─── Data supplied ───
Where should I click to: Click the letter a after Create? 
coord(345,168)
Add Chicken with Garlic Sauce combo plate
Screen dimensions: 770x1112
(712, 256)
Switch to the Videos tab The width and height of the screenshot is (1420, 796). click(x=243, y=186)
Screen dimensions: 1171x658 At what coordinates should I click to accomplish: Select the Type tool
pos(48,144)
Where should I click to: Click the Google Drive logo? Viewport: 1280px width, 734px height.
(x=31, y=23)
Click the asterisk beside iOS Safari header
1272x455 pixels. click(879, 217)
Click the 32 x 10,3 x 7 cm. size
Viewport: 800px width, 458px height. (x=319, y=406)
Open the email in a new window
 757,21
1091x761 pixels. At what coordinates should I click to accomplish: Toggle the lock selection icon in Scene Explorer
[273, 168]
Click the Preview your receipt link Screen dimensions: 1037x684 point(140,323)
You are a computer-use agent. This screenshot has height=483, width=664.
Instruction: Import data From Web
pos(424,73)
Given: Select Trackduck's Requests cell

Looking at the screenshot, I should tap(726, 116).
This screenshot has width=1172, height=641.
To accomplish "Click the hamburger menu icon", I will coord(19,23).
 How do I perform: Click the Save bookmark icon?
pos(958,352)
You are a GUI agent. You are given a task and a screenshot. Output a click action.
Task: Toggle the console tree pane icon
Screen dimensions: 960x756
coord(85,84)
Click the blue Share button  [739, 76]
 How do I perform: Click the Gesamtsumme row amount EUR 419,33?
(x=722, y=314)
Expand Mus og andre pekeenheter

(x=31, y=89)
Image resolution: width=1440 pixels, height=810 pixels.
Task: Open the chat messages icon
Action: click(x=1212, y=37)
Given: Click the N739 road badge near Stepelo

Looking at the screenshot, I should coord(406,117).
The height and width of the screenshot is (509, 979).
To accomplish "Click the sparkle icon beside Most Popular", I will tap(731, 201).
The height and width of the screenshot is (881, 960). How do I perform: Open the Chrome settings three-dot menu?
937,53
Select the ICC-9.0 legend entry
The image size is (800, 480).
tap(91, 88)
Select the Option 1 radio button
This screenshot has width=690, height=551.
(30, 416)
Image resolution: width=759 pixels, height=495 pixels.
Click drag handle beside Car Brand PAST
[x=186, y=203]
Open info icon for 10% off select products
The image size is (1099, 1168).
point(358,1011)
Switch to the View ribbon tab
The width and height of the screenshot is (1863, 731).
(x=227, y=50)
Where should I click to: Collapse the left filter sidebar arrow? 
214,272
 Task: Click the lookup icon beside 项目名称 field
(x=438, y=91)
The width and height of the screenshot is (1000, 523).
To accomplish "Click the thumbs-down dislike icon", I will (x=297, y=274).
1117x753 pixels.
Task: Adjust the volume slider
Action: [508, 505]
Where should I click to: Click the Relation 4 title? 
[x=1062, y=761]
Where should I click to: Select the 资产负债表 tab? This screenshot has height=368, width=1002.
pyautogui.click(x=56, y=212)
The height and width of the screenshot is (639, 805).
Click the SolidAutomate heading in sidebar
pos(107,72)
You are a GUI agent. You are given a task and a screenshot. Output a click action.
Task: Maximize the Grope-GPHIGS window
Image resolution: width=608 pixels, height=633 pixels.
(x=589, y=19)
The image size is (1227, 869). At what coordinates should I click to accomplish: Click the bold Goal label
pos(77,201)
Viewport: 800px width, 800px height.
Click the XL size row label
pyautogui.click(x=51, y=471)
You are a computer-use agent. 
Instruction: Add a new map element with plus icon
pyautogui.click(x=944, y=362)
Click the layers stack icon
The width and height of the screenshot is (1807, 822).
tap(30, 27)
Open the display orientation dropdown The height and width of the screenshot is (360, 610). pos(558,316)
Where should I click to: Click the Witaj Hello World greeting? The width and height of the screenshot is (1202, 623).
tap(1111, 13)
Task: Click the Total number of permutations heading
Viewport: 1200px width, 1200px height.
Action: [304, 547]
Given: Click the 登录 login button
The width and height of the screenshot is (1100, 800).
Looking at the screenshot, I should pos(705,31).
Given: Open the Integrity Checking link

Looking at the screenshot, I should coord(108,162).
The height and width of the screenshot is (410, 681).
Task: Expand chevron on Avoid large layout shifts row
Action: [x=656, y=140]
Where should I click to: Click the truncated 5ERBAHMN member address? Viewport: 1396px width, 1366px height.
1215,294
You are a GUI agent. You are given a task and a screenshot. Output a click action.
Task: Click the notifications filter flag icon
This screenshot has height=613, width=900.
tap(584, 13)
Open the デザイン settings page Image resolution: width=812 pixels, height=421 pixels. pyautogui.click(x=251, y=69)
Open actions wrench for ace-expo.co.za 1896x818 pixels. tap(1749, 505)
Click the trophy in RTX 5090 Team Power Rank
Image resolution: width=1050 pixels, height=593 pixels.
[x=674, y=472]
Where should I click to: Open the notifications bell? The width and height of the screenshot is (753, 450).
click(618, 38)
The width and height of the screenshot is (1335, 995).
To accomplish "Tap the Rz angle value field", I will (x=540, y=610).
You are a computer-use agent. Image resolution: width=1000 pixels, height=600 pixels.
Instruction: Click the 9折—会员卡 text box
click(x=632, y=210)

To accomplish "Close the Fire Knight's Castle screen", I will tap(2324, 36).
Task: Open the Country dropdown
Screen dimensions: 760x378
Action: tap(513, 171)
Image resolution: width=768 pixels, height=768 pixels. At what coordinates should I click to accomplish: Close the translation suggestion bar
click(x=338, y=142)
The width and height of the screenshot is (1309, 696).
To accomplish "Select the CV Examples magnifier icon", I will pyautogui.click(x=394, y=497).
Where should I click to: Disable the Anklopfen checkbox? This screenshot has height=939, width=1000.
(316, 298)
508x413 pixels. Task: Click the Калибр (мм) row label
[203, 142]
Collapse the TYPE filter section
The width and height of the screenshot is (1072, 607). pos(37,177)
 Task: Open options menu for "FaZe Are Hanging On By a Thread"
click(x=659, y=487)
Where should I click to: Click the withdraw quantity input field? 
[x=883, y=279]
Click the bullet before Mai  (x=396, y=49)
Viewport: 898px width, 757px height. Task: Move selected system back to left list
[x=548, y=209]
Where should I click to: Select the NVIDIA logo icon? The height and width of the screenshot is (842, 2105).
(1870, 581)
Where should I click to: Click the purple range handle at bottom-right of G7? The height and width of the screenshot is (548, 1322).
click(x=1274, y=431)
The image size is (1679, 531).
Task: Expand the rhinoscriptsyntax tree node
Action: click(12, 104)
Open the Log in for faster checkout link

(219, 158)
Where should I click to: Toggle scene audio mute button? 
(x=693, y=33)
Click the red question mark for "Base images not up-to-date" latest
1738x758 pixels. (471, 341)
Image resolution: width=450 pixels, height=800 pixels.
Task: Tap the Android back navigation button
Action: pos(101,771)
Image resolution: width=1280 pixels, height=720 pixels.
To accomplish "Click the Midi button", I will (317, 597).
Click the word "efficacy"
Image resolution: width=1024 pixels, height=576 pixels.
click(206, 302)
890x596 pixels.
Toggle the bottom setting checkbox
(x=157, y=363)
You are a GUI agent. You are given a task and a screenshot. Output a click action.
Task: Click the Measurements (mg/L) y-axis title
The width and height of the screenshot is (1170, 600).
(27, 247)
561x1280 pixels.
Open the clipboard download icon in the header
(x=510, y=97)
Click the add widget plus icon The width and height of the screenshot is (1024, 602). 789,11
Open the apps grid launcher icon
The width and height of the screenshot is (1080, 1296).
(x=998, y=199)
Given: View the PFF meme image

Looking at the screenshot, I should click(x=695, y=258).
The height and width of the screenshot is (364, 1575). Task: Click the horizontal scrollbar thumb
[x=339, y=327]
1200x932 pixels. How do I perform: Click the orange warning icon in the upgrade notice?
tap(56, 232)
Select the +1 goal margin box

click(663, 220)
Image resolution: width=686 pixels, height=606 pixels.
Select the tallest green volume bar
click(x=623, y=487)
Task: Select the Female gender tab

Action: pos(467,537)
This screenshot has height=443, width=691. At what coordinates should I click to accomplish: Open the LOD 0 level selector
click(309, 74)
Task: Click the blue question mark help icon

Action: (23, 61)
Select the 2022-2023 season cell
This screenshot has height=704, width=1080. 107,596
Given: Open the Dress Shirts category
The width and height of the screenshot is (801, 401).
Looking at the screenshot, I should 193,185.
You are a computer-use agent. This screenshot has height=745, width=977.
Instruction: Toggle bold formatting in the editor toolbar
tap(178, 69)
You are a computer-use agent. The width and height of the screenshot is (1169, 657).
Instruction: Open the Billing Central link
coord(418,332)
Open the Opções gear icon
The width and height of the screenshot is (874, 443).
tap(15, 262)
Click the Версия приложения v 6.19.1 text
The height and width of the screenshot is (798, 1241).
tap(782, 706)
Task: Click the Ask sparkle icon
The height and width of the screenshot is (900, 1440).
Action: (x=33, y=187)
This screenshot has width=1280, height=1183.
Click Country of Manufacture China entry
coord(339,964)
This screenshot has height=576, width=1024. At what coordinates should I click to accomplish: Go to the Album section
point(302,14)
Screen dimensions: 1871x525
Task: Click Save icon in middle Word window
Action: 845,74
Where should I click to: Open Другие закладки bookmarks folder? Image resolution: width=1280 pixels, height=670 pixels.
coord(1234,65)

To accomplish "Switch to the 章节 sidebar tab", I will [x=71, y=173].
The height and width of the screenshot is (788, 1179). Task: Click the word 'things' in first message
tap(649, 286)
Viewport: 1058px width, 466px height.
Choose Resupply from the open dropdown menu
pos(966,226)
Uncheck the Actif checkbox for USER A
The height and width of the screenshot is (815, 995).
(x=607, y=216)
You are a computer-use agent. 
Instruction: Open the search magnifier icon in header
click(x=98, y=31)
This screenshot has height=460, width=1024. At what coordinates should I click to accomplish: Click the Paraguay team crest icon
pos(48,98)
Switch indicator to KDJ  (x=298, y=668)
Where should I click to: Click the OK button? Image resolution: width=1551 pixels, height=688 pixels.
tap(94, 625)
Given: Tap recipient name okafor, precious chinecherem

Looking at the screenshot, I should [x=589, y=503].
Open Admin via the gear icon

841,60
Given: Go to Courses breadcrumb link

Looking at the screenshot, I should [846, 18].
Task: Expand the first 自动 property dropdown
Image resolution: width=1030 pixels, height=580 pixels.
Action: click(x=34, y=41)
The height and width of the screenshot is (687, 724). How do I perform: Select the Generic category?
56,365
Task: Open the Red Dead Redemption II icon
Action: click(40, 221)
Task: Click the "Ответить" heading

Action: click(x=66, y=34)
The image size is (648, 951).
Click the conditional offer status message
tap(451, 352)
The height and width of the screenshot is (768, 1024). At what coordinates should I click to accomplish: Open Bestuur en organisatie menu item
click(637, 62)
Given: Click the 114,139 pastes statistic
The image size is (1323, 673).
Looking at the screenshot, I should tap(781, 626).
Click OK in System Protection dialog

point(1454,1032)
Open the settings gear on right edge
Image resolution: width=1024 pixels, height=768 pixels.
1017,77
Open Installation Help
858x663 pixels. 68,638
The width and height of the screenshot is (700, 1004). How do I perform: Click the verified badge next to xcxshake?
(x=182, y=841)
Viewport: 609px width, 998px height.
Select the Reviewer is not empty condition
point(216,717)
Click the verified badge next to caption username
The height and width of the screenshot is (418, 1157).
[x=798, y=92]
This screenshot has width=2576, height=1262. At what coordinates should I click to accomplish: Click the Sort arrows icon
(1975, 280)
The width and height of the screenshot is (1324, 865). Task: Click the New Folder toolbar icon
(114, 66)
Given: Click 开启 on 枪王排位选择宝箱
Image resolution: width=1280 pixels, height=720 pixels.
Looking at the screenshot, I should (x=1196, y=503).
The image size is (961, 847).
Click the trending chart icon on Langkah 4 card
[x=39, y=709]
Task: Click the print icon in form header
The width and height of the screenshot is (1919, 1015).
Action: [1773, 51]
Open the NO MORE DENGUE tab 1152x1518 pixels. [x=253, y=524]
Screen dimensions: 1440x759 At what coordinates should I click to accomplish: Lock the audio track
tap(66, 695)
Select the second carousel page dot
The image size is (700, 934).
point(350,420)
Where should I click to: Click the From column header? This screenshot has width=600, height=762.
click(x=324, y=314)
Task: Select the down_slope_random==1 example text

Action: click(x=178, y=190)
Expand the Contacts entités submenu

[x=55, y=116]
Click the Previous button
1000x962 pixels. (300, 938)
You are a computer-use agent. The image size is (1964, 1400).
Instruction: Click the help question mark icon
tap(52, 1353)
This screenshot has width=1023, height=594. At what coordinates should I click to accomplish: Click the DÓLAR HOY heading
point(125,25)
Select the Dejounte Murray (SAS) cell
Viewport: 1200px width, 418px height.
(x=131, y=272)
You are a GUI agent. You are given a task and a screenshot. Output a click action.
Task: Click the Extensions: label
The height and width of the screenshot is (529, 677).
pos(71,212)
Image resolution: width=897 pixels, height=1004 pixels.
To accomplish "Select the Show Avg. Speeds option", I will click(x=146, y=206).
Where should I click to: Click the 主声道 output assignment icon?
───
## Exercise goal
Across the data, find each line that has "computer" in it and copy that line.

## Response
You are a computer-use agent. This screenshot has height=483, width=664.
You are a computer-use agent. 
You are a computer-use agent. Image resolution: width=1000 pixels, height=600 pixels.
You are a computer-use agent. This screenshot has height=745, width=977.
You are a computer-use agent. The width and height of the screenshot is (1169, 657).
You are a computer-use agent. 
You are a computer-use agent. The image size is (1964, 1400).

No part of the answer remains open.